What you have to do |
Apart from the pictures, reproduce the data below exactly as it stands.

[Stored items]
──────

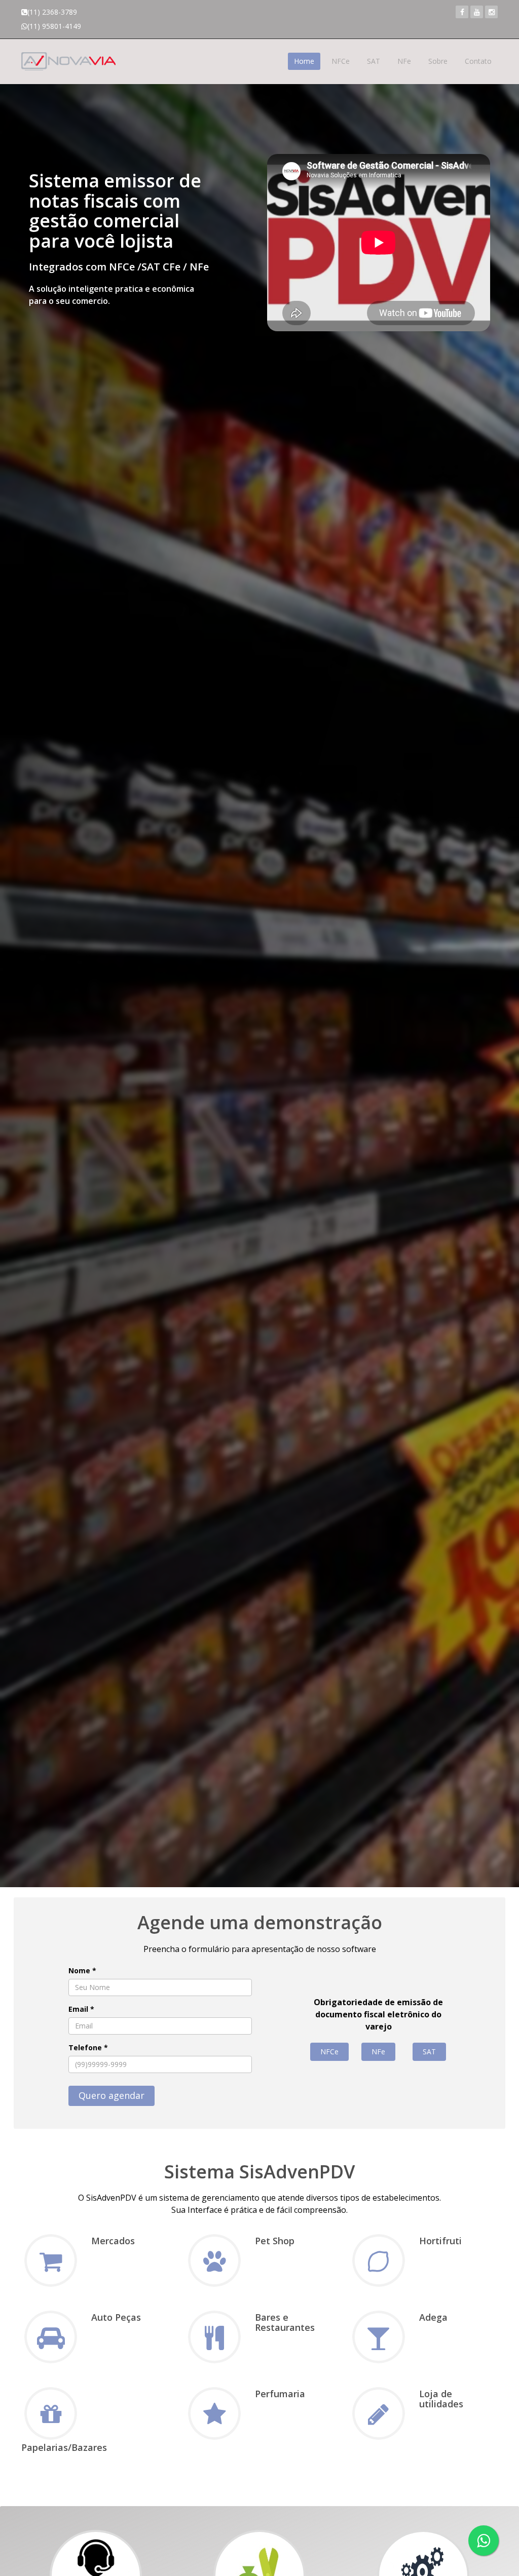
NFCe (340, 61)
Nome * (82, 1970)
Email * (81, 2009)
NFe (404, 61)
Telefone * (88, 2047)
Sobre (438, 61)
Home (304, 61)
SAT (373, 61)
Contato (478, 61)
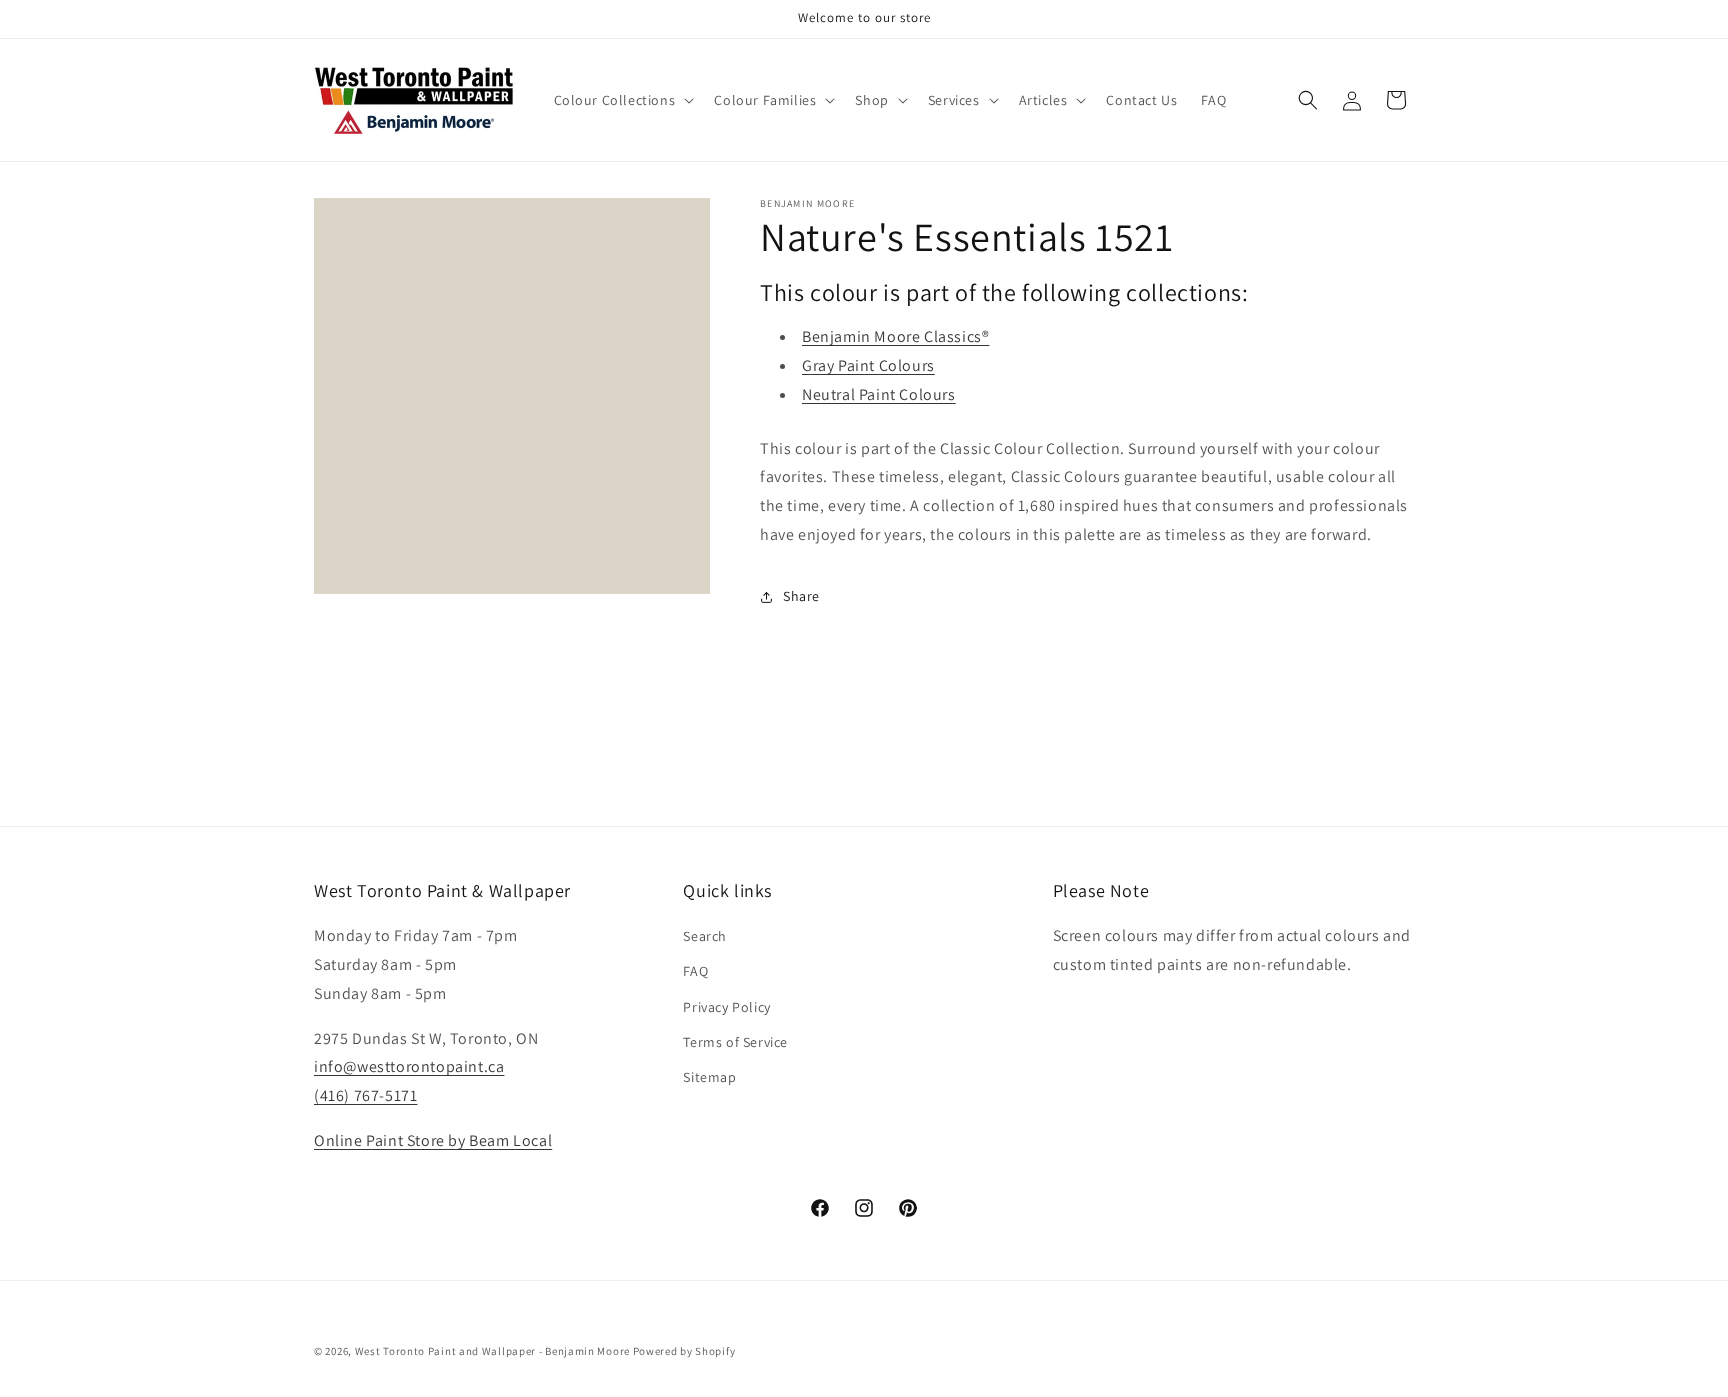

──────

Written solution |
NFCe (340, 61)
Nome * (82, 1970)
Email * (81, 2009)
NFe (404, 61)
Telefone * (88, 2047)
Sobre (438, 61)
Home (304, 61)
SAT (373, 61)
Contato (478, 61)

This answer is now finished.